The class I taught last year has grown (broadened?) from a literature course to this multi-disciplinary course which is almost the opposite of what I do at USF, where Pinay Lit is a fairly specific focus. Well, that specificity only opens up the problem of “representative” literature, of which I am trying to do the opposite.

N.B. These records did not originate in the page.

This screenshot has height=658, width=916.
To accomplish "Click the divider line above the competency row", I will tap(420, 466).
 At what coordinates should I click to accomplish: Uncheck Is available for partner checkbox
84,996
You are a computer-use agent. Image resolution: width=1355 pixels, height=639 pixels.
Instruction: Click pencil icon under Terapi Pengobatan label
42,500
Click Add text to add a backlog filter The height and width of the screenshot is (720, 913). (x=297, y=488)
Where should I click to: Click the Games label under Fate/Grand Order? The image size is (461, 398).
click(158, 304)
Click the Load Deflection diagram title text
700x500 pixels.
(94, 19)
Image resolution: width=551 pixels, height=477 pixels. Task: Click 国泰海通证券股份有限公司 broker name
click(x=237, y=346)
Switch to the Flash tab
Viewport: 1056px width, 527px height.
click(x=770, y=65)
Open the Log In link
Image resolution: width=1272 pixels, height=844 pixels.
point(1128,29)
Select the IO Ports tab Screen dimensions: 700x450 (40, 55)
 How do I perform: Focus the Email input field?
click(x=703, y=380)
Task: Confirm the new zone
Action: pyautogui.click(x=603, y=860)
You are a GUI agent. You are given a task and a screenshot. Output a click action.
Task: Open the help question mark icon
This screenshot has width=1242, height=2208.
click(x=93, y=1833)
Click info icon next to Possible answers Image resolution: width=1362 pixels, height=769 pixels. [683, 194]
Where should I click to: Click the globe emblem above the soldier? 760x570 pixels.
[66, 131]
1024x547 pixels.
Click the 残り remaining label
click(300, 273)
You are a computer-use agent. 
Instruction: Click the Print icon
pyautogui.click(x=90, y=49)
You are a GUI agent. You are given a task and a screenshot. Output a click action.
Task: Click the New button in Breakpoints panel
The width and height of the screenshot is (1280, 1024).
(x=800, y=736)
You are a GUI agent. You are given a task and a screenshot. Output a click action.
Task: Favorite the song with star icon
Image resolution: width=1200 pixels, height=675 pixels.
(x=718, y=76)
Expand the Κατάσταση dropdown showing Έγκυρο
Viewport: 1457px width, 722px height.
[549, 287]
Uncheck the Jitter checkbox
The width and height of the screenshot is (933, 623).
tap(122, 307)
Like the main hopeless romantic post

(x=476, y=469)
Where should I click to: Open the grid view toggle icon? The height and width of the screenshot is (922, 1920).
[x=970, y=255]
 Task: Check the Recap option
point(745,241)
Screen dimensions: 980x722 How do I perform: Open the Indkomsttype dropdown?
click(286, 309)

So at SFSU then, with this larger, less focused course title, I’ve decided that rather than kick my own ass trying to cram more and more material into the syllabus, I would instead hone it down to a select number of themes instead of trying to do the broad historical sweep. As literature is my strength, I remain focused on it, and branch out into other forms from there. So here’s my preliminary list of required texts for next semester:

  1. M. Evelina Galang, One Tribe (New Issues Press, 2006)
  2. Barbara Jane Reyes, Poeta en San Francisco (Tinfish Press, 2005)
  3. Ronaldo V. Wilson, Narrative of the Life of the Brown Boy and the White Man (University of Pittsburgh Press, 2008)
  4. R. Zamora Linmark, Leche (Coffee House Press, 2011)
  5. Rafe Bartholomew, Pacific Rims (NAL Trade, 2011)
  6. Lynda Barry, One Hundred Demons (Sasquatch Books, 2005)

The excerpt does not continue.